Then she bolted upright, remembering. It hadn't been a dream.

Her first instinct was to throw on her robe and check on Toby. But she curbed it, instead hurriedly getting into her robe and walking downstairs to breakfast as if nothing was wrong. She entered the kitchen.

Nothing was wrong. Her father was reading the newspaper, and her stepmother was feeding Toby, who sat in his highchair. The sun was shining, and the whole thing looked the picture of perfect life.

"Good morning, Sarah," her stepmother said.

Suddenly, something in Sarah clicked. It just didn't matter anymore. "Good morning." She paused. "I have something to say. I--I've been horrible to everyone lately. I don't know why. But I hope you can forgive me. I don't hate you, I don't hate Toby, I...I just feel that you don't understand me."

"Sarah, I think that's perfectly natural at your age," her father said, having set down his newspaper.

Her stepmother nodded. "I don't try to be mean to you, I really don't, but--"

"But I always see it that way," Sarah finished. "I'm sorry."

"Did something happen last night, Sarah?" her father asked.

"No. No, just that Toby and I...bonded or something." She forced herself to smile. "He finally got to me, I guess."

"Sit down, dear, and I'll fix you some waffles."

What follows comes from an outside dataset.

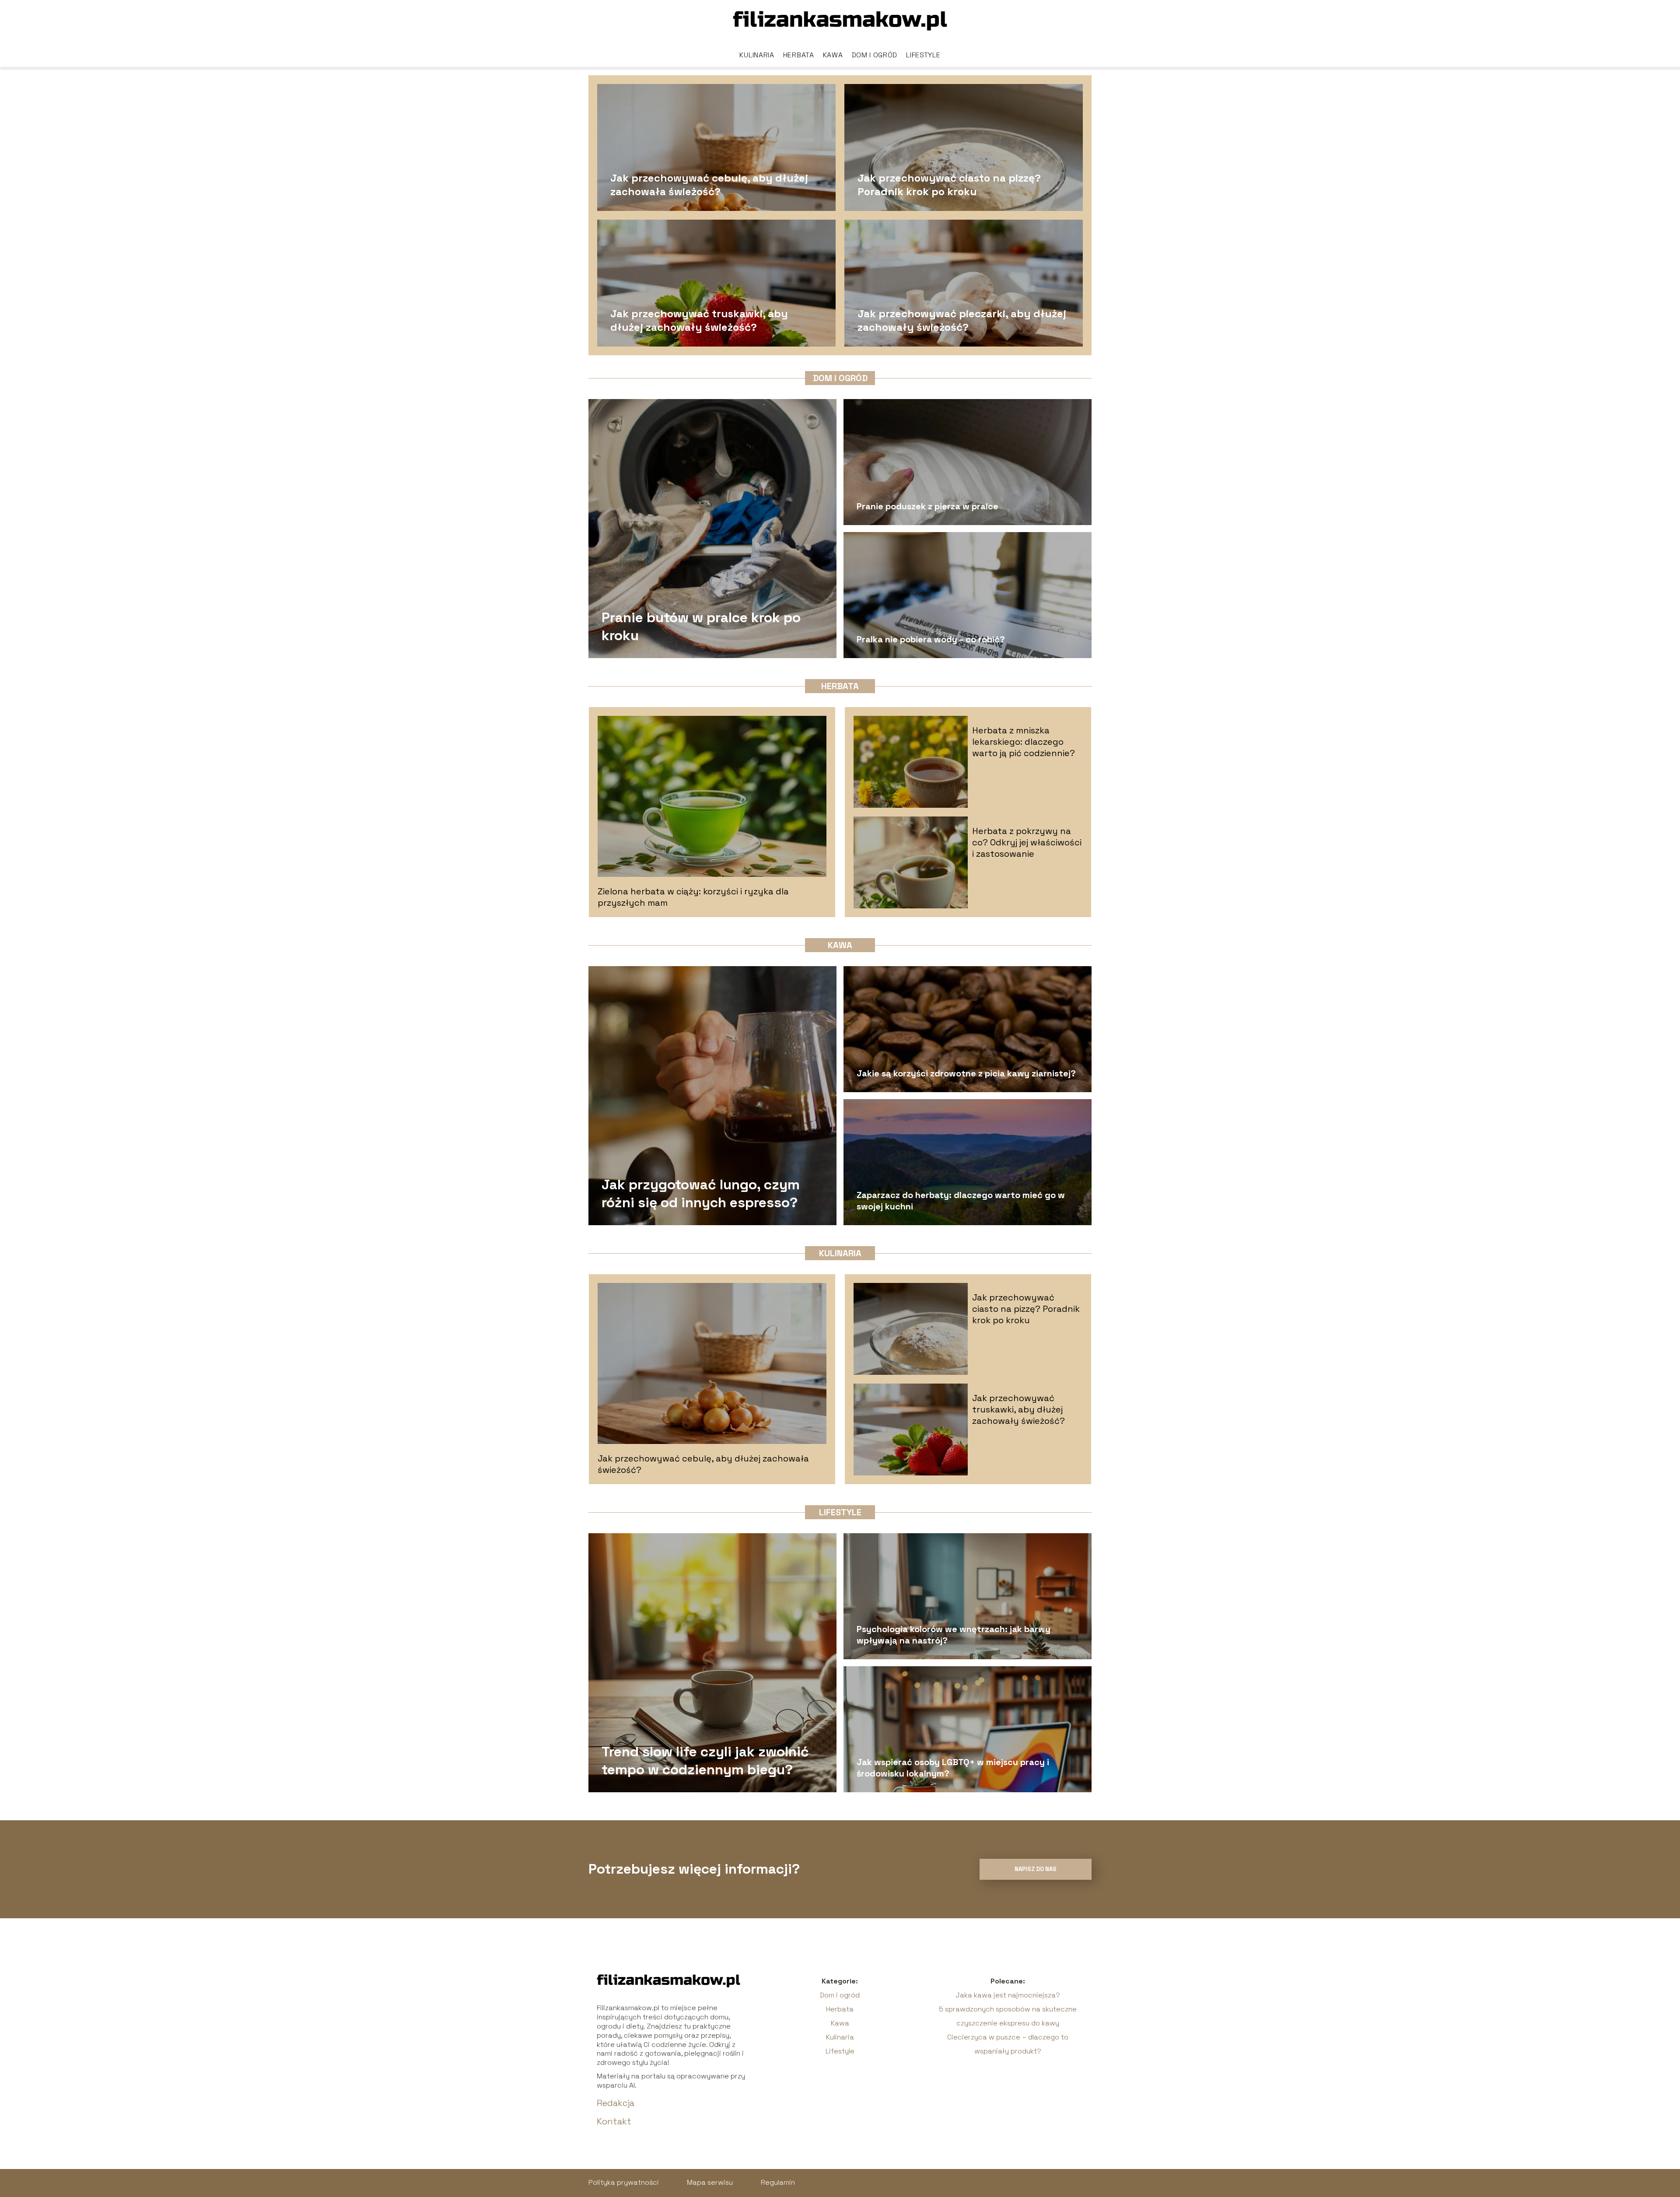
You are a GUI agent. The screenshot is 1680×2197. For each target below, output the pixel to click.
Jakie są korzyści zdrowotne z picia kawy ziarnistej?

Her favorite. Sarah sat down. This wasn't her mother, she never would be. But it suddenly struck Sarah that she wasn't there to make her life a living hell, either. She could deal with it.

-----

Breakfast went pleasantly, more pleasantly than any that she could remember. Afterwards, Sarah took a nice hot bath, and then even gave Toby a bath. She quickly changed, put her wet hair up, and was actually about to go offer to help with any chores when something occurred to her.

There was something that she was avoiding. What was it?

She suddenly stopped in the hallway and looked at her closed door. She stared for what seemed like hours before she moved, once again intent on doing something--anything.

-----

It was a full week before she forced her mind to answer the question. Did it happen? It had to, it must have; even she couldn't have dreamt that up. She remembered everything, every detail.

Sarah forced herself to go into her room. Not that she hadn't been in there to sleep and such--but in, out, and never spend any length of time within seemed to be her current rule. She used to lock herself in her room for hours on end, but now it almost made her sick to look around. It was dizzy, clouded, so many things made her think of so many things. Everything reminded her of something. She found herself sitting at her desk, looking into the depths of her room through the mirror.

"Hoggle," she heard her voice saying, small, detached.

Nothing happened. She waited.

"Ludo? Sir Didymus?"

No response.

Sarah remembered it, she remembered the end, what they had said, and when they had been here...or at least she thought she did. She hit the mirror with her hand, hard. "Work, damn you!" she shouted at it.

Nothing. Her dresser shook and ornaments fell, but that was all.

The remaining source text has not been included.